[Rows from a pointing dataset]
§

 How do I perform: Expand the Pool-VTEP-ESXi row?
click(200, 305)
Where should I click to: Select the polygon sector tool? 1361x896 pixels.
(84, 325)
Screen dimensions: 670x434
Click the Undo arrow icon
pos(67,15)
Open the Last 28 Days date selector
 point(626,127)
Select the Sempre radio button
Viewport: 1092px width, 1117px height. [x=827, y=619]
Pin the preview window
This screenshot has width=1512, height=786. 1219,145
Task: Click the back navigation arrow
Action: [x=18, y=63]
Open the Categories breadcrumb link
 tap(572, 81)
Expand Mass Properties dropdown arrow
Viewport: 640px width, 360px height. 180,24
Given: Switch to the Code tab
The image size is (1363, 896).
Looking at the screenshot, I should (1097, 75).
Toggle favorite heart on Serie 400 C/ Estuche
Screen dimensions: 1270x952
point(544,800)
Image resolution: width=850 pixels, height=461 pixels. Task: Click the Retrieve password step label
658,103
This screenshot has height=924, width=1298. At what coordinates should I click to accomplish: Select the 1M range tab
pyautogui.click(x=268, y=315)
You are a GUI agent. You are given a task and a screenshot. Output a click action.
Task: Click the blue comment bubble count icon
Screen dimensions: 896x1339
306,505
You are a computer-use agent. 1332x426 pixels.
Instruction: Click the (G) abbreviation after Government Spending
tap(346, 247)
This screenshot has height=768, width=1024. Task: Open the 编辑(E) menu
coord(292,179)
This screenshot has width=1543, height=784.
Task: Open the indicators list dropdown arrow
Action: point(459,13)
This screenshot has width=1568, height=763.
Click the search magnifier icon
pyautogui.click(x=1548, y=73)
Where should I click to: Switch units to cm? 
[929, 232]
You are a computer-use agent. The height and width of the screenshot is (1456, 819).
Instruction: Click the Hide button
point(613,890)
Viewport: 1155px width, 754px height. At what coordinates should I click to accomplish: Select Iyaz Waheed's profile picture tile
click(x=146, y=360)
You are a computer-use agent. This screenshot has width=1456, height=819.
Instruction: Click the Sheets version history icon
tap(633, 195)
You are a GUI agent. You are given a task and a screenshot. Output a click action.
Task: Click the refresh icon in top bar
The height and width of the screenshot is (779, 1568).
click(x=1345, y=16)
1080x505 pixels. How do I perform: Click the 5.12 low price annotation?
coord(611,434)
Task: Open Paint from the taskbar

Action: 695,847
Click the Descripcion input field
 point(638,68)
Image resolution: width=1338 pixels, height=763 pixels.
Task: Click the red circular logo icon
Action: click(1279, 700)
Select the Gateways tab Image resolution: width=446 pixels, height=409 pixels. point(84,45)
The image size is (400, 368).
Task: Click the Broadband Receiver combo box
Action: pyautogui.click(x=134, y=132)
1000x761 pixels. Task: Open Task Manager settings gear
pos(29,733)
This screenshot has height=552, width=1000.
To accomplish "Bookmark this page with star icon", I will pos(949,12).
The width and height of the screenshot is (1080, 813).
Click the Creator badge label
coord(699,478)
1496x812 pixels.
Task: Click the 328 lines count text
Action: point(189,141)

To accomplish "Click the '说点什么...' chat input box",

§

Retype all of the rows above line for line, without changing any character.

 How do I perform: Expand the Pool-VTEP-ESXi row?
click(200, 305)
Where should I click to: Select the polygon sector tool? 1361x896 pixels.
(84, 325)
Screen dimensions: 670x434
Click the Undo arrow icon
pos(67,15)
Open the Last 28 Days date selector
 point(626,127)
Select the Sempre radio button
Viewport: 1092px width, 1117px height. [x=827, y=619]
Pin the preview window
This screenshot has width=1512, height=786. 1219,145
Task: Click the back navigation arrow
Action: [x=18, y=63]
Open the Categories breadcrumb link
 tap(572, 81)
Expand Mass Properties dropdown arrow
Viewport: 640px width, 360px height. 180,24
Given: Switch to the Code tab
The image size is (1363, 896).
Looking at the screenshot, I should (1097, 75).
Toggle favorite heart on Serie 400 C/ Estuche
Screen dimensions: 1270x952
point(544,800)
Image resolution: width=850 pixels, height=461 pixels. Task: Click the Retrieve password step label
658,103
This screenshot has height=924, width=1298. At what coordinates should I click to accomplish: Select the 1M range tab
pyautogui.click(x=268, y=315)
You are a GUI agent. You are given a task and a screenshot. Output a click action.
Task: Click the blue comment bubble count icon
Screen dimensions: 896x1339
306,505
You are a computer-use agent. 1332x426 pixels.
Instruction: Click the (G) abbreviation after Government Spending
tap(346, 247)
This screenshot has height=768, width=1024. Task: Open the 编辑(E) menu
coord(292,179)
This screenshot has width=1543, height=784.
Task: Open the indicators list dropdown arrow
Action: point(459,13)
This screenshot has width=1568, height=763.
Click the search magnifier icon
pyautogui.click(x=1548, y=73)
Where should I click to: Switch units to cm? 
[929, 232]
You are a computer-use agent. The height and width of the screenshot is (1456, 819).
Instruction: Click the Hide button
point(613,890)
Viewport: 1155px width, 754px height. At what coordinates should I click to accomplish: Select Iyaz Waheed's profile picture tile
click(x=146, y=360)
You are a computer-use agent. This screenshot has width=1456, height=819.
Instruction: Click the Sheets version history icon
tap(633, 195)
You are a GUI agent. You are given a task and a screenshot. Output a click action.
Task: Click the refresh icon in top bar
The height and width of the screenshot is (779, 1568).
click(x=1345, y=16)
1080x505 pixels. How do I perform: Click the 5.12 low price annotation?
coord(611,434)
Task: Open Paint from the taskbar

Action: 695,847
Click the Descripcion input field
 point(638,68)
Image resolution: width=1338 pixels, height=763 pixels.
Task: Click the red circular logo icon
Action: click(1279, 700)
Select the Gateways tab Image resolution: width=446 pixels, height=409 pixels. point(84,45)
The image size is (400, 368).
Task: Click the Broadband Receiver combo box
Action: pyautogui.click(x=134, y=132)
1000x761 pixels. Task: Open Task Manager settings gear
pos(29,733)
This screenshot has height=552, width=1000.
To accomplish "Bookmark this page with star icon", I will pos(949,12).
The width and height of the screenshot is (1080, 813).
Click the Creator badge label
coord(699,478)
1496x812 pixels.
Task: Click the 328 lines count text
Action: point(189,141)

To accomplish "Click the '说点什么...' chat input box",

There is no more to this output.